Ai pazienti che hanno completato le prime 96 settimane dello studio in pazienti HBeAg negativi e hanno ricevuto il trattamento con adefovir dipivoxil durante il periodo compreso tra la 49a e la
96a settimana, è stata offerta l’opportunità di ricevere il trattamento in aperto con adefovir dipivoxil dalla 97a settimana fino alla 240a settimana. In circa i due terzi dei pazienti che hanno seguito il trattamento con adefovir dipivoxil fino alla 240a settimana, i livelli di HBV DNA sierici sono rimasti al di sotto dei limiti di quantificazione e normalizzati quelli delle ALT. In base alle variazioni della scala di Ishak si è osservato un miglioramento significativo dal punto di vista clinico e statistico delle fibrosi dall’inizio della terapia con adefovir dipivoxil fino al termine dello studio (240a settimana) (variazione mediana ? = -1). Entro la fine dello studio, in 7 dei 12 pazienti (58%) con fibrosi a ponte o cirrosi al basale, si è verificato un miglioramento ? a 2 punti della scala di Ishak. Cinque pazienti hanno raggiunto e mantenuto la sieroconversione HBsAg (HBsAg-negativo/HBsAb-positivo).
Esperienza in pazienti pre- e post-trapianto di fegato con HBV resistente alla lamivudina:
In uno studio clinico su 394 pazienti affetti da epatite cronica B, con HBV resistente alla lamivudina (prima del trapianto di fegato (n=186) e successivamente al trapianto di fegato (n=208), il trattamento con adefovir dipivoxil 10 mg ha evidenziato una riduzione media dell’HBV DNA sierico rispettivamente di 4,1 e 4,2 log10 copie/ml, alla 48a settimana. Nelle coorti di pazienti in pre- e post-trapianto di fegato, 77 di 109 pazienti (71%) e 64 di 159 pazienti (40%) rispettivamente, hanno raggiunto alla
48a settimana, livelli di HBV DNA non misurabili (< 1.000 copie/ml Roche Amplicor Monitor PCR assay). Il trattamento con adefovir dipivoxil 10 mg ha mostrato efficacia analoga, indipendentemente dai modelli di mutazioni dell’HBV DNA polimerasi resistente alla lamivudina presenti al basale.

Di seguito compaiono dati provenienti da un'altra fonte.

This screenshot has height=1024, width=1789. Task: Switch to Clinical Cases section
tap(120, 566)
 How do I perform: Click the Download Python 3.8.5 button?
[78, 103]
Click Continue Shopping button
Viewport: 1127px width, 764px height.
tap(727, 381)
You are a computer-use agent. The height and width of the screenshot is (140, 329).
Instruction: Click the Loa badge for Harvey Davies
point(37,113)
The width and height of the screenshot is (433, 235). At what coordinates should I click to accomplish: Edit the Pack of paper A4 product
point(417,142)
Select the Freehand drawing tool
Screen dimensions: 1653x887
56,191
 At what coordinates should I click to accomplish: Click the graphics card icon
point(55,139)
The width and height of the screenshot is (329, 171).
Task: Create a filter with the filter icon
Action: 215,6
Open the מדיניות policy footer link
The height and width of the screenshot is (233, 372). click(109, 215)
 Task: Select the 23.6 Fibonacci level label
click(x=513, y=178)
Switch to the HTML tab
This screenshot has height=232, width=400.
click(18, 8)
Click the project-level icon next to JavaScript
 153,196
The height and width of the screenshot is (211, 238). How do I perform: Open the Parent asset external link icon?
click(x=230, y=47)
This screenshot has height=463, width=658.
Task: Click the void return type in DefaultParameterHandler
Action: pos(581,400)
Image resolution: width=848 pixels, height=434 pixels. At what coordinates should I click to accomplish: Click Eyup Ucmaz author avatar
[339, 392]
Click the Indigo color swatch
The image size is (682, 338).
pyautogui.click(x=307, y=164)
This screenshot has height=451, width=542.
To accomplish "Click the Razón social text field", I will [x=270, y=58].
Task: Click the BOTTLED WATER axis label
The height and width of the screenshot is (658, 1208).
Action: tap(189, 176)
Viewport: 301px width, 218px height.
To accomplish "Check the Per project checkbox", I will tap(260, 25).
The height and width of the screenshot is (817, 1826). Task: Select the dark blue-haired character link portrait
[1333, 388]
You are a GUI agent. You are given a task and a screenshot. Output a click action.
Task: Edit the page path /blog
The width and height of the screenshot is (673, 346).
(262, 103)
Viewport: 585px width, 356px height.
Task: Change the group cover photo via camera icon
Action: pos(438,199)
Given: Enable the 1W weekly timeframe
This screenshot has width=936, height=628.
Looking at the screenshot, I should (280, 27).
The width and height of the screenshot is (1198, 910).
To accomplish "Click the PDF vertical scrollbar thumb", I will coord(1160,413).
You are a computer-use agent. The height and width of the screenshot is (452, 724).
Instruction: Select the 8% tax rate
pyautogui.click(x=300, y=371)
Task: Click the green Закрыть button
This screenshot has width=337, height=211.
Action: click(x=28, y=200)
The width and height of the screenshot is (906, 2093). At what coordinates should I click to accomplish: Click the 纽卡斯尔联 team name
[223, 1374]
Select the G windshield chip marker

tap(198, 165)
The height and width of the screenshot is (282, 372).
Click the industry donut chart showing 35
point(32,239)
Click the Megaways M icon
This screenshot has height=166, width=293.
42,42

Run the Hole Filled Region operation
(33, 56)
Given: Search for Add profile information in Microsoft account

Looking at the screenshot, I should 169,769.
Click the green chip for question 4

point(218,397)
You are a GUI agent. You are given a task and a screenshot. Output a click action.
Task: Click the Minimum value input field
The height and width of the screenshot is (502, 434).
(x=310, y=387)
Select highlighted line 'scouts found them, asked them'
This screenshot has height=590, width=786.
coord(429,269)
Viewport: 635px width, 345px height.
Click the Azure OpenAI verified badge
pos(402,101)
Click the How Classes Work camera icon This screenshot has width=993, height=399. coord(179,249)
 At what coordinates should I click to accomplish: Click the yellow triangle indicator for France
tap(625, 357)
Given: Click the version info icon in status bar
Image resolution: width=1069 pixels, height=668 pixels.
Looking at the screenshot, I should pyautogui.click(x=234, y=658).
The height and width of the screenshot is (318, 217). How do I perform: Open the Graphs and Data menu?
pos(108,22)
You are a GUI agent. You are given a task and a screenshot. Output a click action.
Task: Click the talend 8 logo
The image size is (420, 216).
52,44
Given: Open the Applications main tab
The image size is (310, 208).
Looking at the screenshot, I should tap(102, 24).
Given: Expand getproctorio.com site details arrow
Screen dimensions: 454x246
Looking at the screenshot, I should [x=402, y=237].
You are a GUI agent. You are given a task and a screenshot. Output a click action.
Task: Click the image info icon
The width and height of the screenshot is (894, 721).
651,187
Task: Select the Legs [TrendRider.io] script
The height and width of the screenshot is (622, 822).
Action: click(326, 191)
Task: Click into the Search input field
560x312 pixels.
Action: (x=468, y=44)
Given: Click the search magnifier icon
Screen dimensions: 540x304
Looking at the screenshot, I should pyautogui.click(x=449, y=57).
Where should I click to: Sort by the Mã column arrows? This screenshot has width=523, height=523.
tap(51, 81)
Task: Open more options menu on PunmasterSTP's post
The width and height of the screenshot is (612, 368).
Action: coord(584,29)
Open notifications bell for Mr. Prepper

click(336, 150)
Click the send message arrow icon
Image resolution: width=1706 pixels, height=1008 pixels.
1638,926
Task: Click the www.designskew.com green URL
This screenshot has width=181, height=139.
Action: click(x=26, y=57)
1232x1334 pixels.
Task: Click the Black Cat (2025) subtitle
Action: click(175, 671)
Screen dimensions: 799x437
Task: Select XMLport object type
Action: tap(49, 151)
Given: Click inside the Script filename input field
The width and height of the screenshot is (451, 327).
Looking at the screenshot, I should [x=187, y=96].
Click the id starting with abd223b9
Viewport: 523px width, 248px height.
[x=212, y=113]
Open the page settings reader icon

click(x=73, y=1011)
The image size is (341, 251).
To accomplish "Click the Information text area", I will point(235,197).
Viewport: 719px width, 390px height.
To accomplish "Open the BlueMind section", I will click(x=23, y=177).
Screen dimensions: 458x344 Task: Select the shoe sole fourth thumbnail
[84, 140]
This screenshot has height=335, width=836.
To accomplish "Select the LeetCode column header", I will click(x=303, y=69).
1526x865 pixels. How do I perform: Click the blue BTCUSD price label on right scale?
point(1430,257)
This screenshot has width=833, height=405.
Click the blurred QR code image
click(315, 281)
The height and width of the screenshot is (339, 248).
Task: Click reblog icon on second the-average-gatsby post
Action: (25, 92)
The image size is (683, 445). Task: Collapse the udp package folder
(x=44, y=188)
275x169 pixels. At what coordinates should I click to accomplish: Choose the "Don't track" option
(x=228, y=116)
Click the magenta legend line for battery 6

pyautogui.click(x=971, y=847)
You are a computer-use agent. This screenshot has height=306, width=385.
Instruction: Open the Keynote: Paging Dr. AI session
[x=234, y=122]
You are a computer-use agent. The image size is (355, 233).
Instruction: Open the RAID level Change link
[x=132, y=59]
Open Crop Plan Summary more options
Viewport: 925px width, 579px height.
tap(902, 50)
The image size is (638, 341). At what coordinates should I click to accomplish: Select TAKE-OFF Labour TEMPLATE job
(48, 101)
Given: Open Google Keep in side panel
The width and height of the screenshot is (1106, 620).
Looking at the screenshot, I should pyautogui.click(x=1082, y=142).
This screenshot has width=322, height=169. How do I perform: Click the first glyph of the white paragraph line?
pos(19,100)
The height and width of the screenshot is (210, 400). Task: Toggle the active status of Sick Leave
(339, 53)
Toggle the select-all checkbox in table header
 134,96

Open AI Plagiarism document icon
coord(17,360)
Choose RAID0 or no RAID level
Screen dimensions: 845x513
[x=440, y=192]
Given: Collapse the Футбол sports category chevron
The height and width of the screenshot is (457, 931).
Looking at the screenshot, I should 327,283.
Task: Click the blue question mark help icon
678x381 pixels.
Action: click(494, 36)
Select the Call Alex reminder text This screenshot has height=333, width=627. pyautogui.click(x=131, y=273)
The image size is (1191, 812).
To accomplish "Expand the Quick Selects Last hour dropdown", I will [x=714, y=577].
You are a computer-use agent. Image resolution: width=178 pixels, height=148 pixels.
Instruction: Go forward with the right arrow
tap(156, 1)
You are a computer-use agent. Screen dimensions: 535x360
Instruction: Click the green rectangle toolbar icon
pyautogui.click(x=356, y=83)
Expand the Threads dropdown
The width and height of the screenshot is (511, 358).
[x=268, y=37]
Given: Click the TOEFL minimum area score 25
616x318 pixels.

Si sono osservati miglioramenti o stabilizzazione nella classificazione di Child-Pugh-Turcotte. Sono state osservate normalizzazione di ALT, albumina, bilirubina e tempo di protrombina alla 48a settimana in 51-85% dei pazienti.
Nella coorte di pazienti in pre-trapianto di fegato, 25 di 33 pazienti (76%) hanno raggiunto livelli di HBV DNA non misurabili e nel 84% di essi si è registrata la normalizzazione delle ALT alla
96a settimana. Nella coorte di pazienti in post-trapianto di fegato, 61 di 94 pazienti (65%) e 35 di 45 pazienti (78%) hanno raggiunto livelli non misurabili di HBV DNA alla 96a e 144a settimana, rispettivamente, e nel 70% e 58% di essi si è registrata, nel corso di queste visite di controllo, la
normalizzazione delle ALT. Non è nota l’importanza clinica di questi risultati nella loro relazione al miglioramento istologico.
Esperienza in pazienti con malattia epatica compensata e HBV resistente alla lamivudina:
In uno studio comparativo in doppio cieco su pazienti affetti da epatite cronica B con HBV resistente alla lamivudina (n=58), non vi è stata riduzione media dell’HBV DNA dal basale dopo 48 settimane di trattamento con lamivudina. Quarantotto settimane di trattamento con adefovir dipivoxil 10 mg da solo o in associazione con lamivudina hanno prodotto una diminuzione significativa simile nei livelli di HBV DNA sierici medi dal basale (rispettivamente 4,04 log10 copie/ml e 3,59 log10 copie/ml).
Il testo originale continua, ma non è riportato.